Cerium-doped mixed-alkali rare-earth double-phosphate scintillators for X- and gamma-ray detection

Previous measurements of the scintillation properties of members of the single-alkali, rare-earth double-phosphate family have demonstrated high light output and fast decay times when exposed to ionizing radiation. Cerium-doped K3Lu(PO4)(2) and Rb3Lu(PO4)(2) scintillators have exhibited light outputs of 32,500 and 28,200 photons/MeV respectively and decay times of 37 and 34 nanoseconds respectively. Because of the ease with which the alkali constituents (Li, Na, K, Rb, Cs) of the crystal matrix may be interchanged (e.g.
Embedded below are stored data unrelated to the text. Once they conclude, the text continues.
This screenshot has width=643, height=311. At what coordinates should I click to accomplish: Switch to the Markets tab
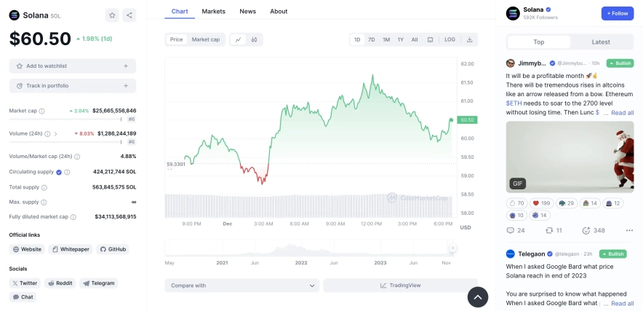point(213,12)
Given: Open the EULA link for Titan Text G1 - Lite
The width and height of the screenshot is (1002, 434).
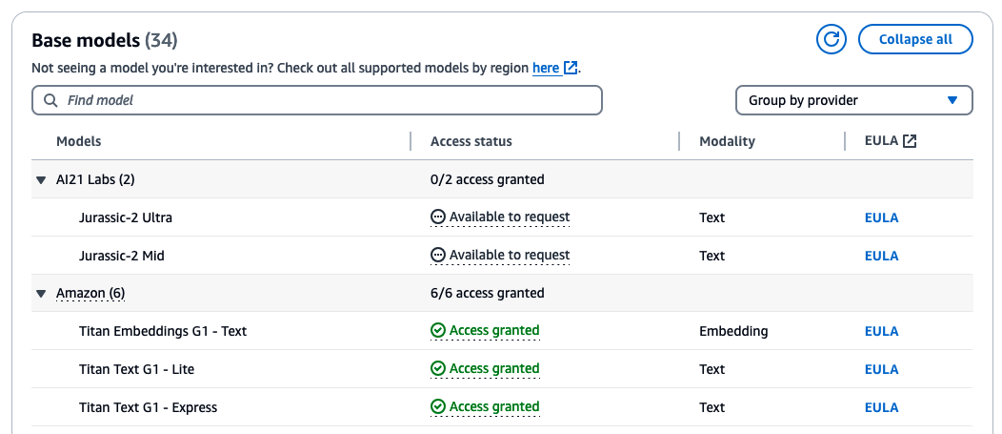Looking at the screenshot, I should coord(881,369).
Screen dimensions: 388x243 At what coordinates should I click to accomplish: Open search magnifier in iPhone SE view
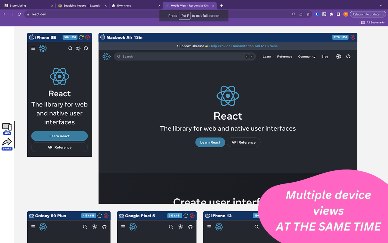point(70,48)
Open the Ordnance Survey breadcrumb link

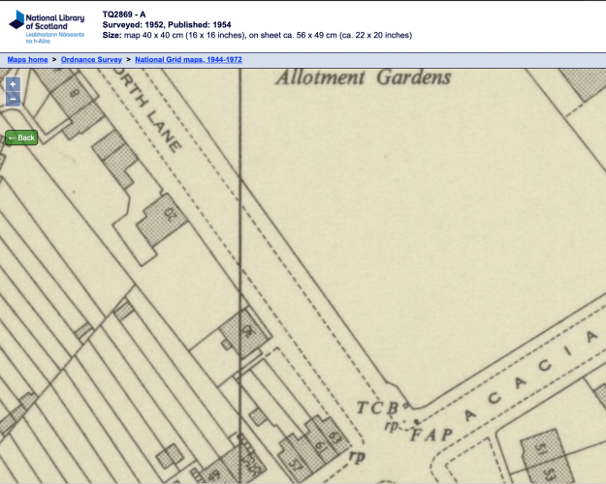[x=91, y=60]
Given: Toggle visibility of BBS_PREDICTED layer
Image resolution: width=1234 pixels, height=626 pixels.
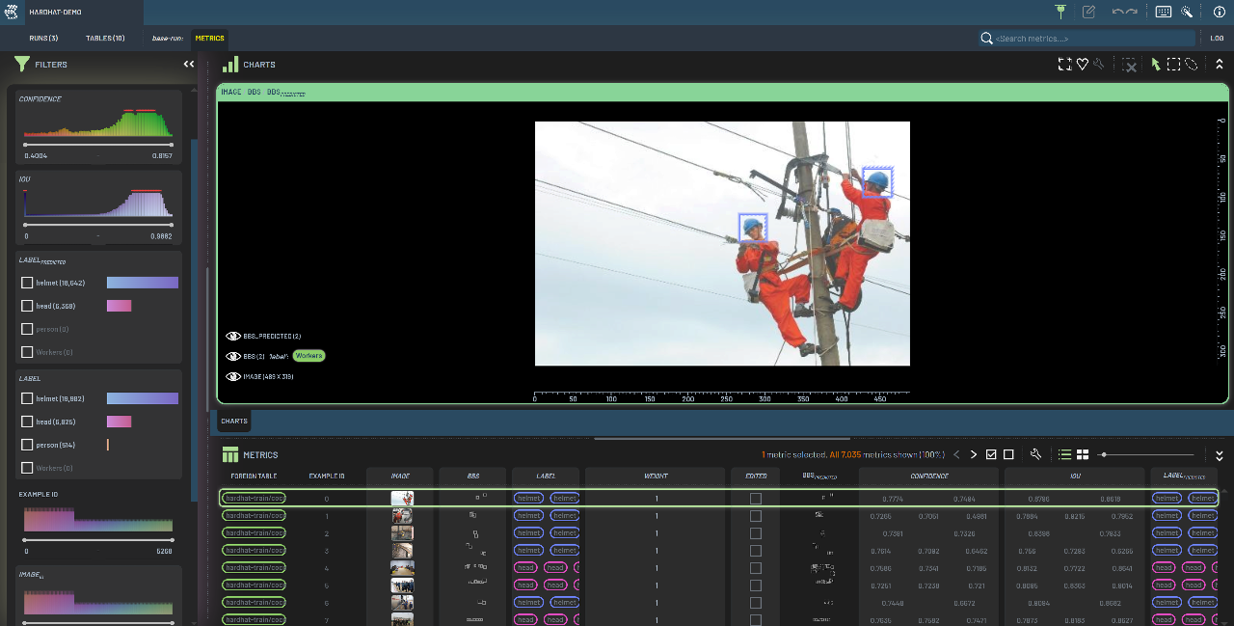Looking at the screenshot, I should point(233,336).
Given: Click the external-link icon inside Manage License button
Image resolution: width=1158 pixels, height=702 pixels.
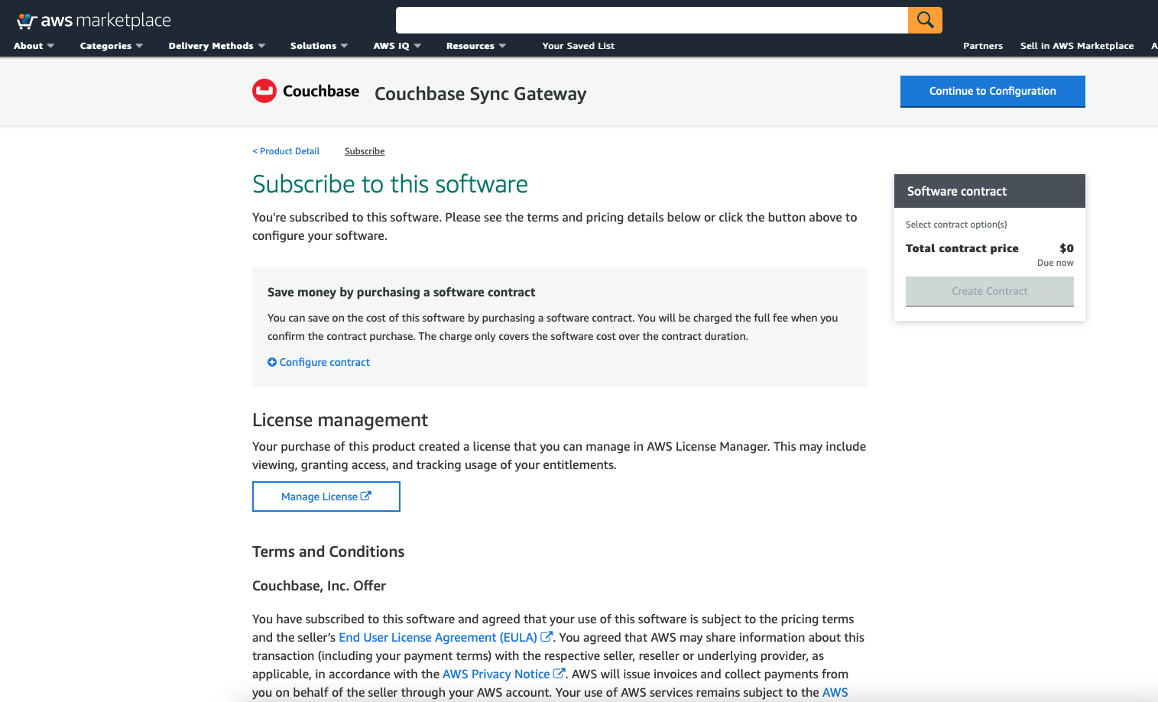Looking at the screenshot, I should tap(365, 496).
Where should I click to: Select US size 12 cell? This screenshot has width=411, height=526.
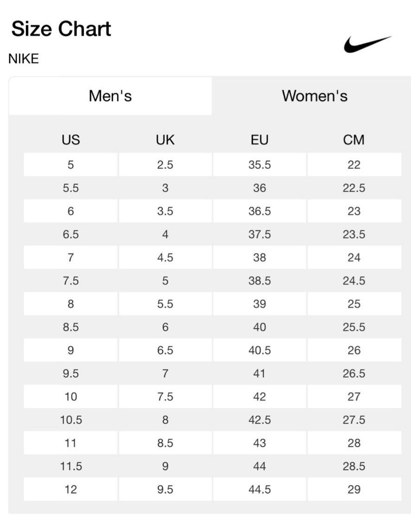71,489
K2CsLu(PO4)(2) and CsLi2Lu(PO4)(2)), the rare-earth double-phosphate family of scintillators provides an ideal system for the study of matrix effects on scintillation efficiency and kinetics. In order to better understand and to ultimately optimize the scintillation properties of these scintillators, new members of the rare-earth double-phosphate family have been synthesized by high temperature flux growth. These new samples, represented by the general formula (A,B)(3)Lu(PO4)(2):Ce where A and B are alkali elements, incorporate mixed alkali rather than single alkali components and varying levels of Ce doping. Light output, scintillation decay times, and photoluminescence measurements for the most promising of the samples to date are reported. In this paper, we identify promising samples and results that clearly demonstrate outstanding light output, up to 270% of BGO, fast decay times, 29-39 nanoseconds, and peak emission wavelengths of similar to 400 nm for many of the samples.